[Source records]
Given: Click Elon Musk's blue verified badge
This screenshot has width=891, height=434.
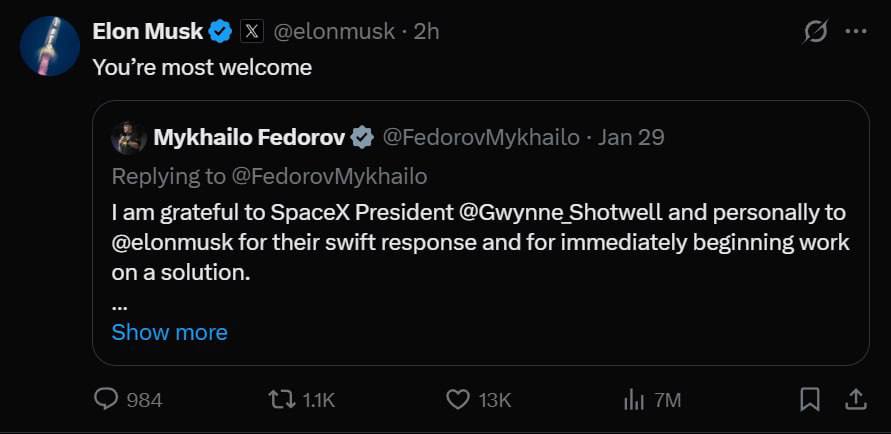Looking at the screenshot, I should (x=220, y=31).
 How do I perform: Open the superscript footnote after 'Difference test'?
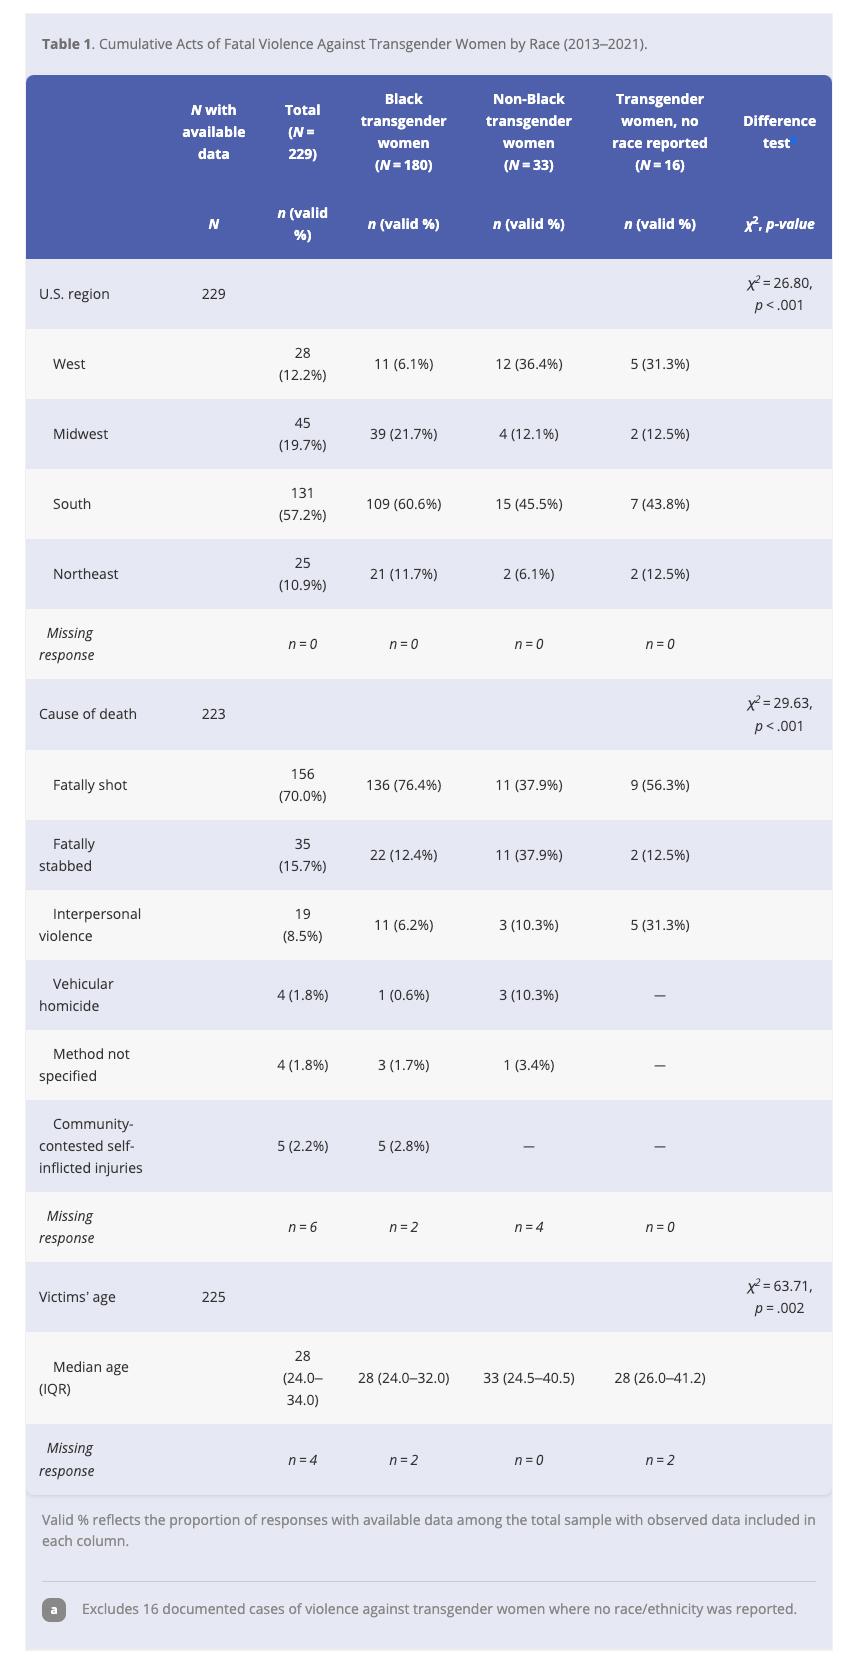coord(792,141)
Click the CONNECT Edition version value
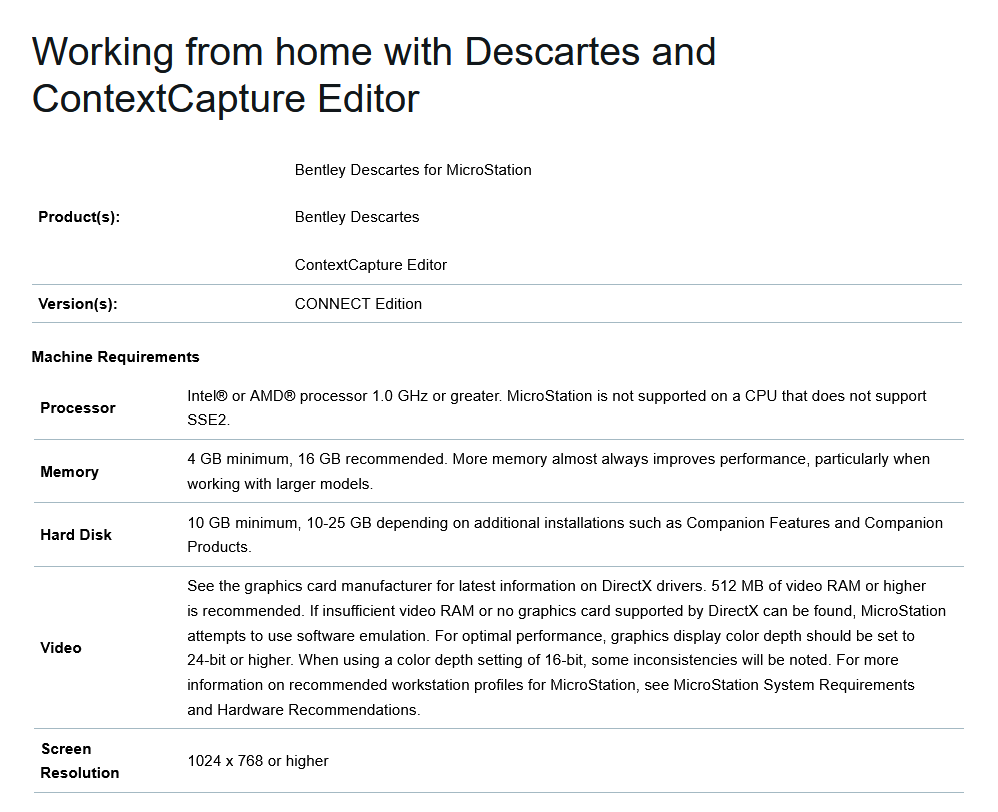998x812 pixels. (x=358, y=304)
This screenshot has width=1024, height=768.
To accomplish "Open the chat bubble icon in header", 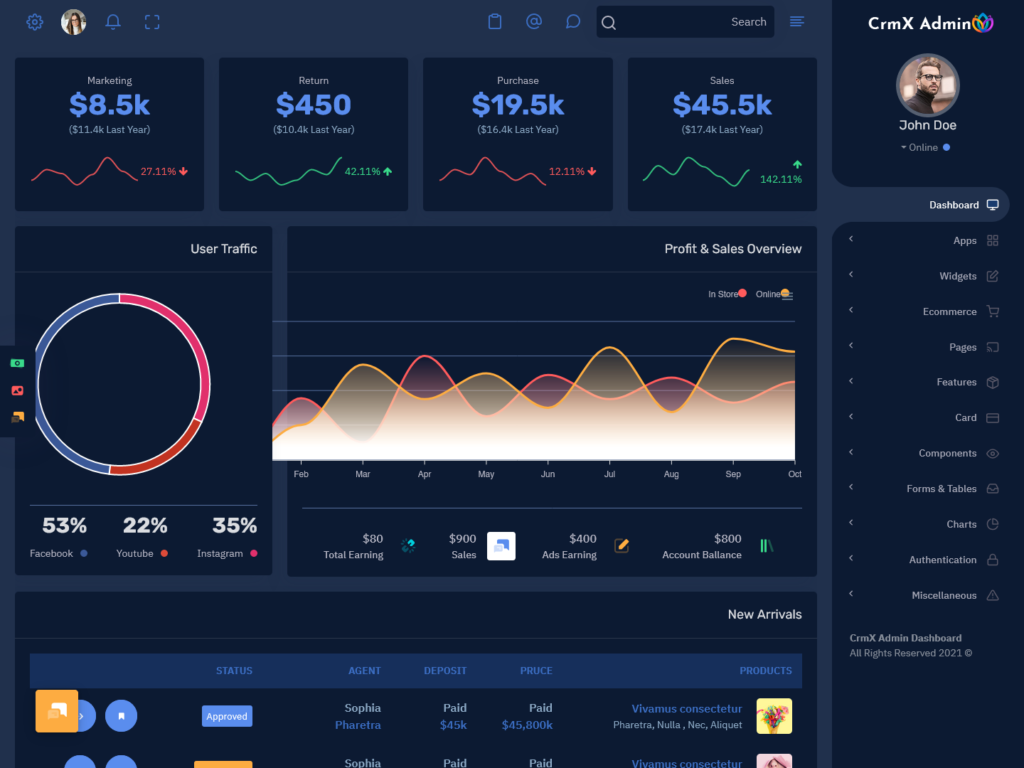I will pos(573,22).
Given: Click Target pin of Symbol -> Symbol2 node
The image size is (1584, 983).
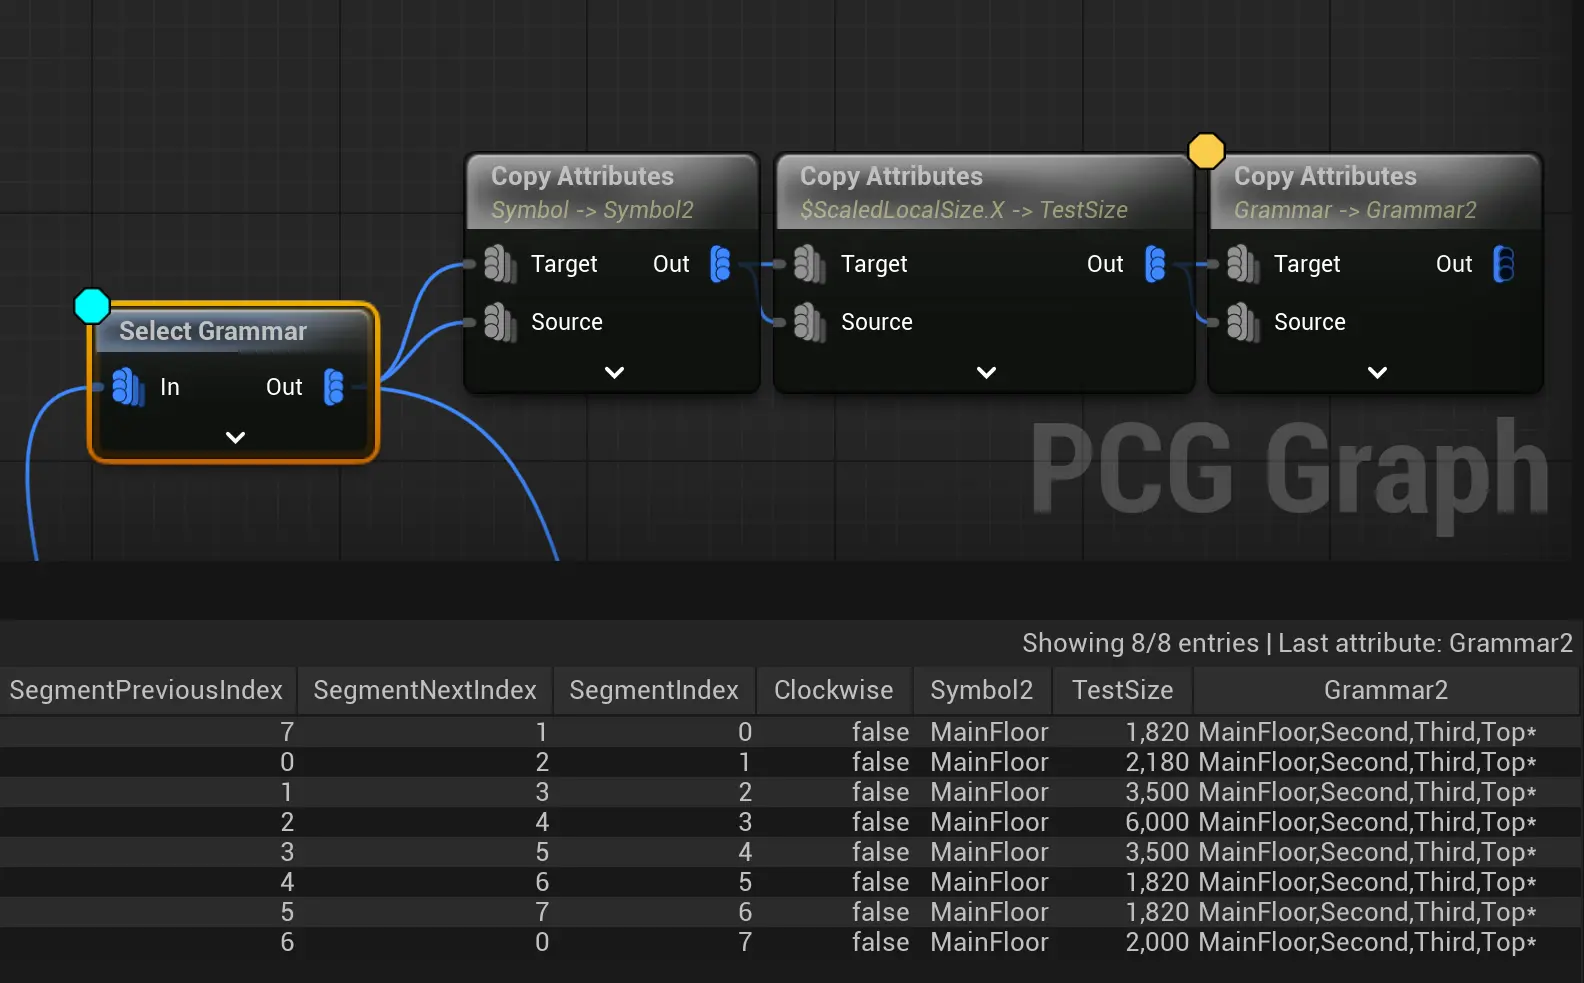Looking at the screenshot, I should [x=499, y=264].
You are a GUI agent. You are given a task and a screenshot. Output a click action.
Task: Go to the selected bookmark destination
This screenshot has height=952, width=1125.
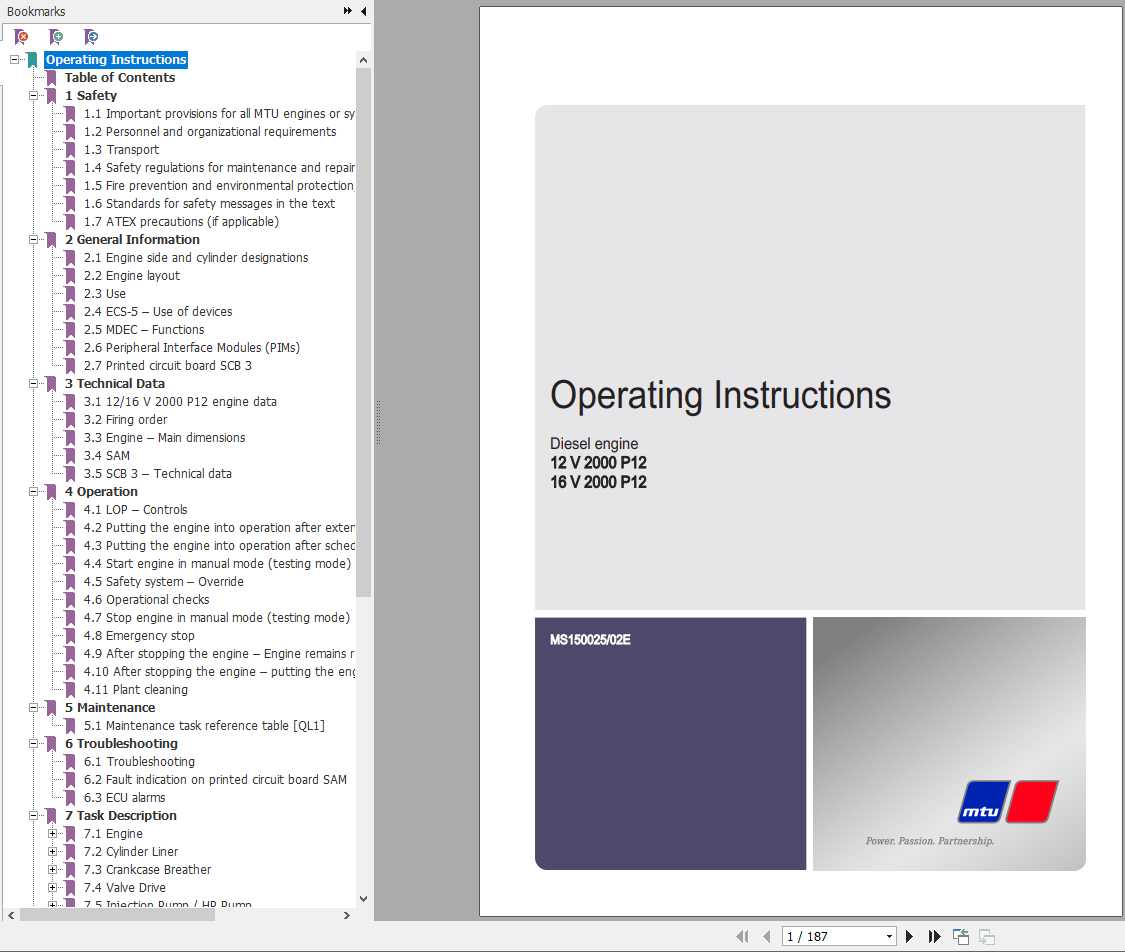point(90,36)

Aim of the task — The required output is the lines from the one containing "The image size is (1584, 983)." through the end of the records above, reproduced exactly, with no pictures.

Exercise answer —
The image size is (1584, 983).
Looking at the screenshot, I should [x=499, y=264].
You are a GUI agent. You are given a task and a screenshot. Output a click action.
Task: Go to the selected bookmark destination
This screenshot has height=952, width=1125.
point(90,36)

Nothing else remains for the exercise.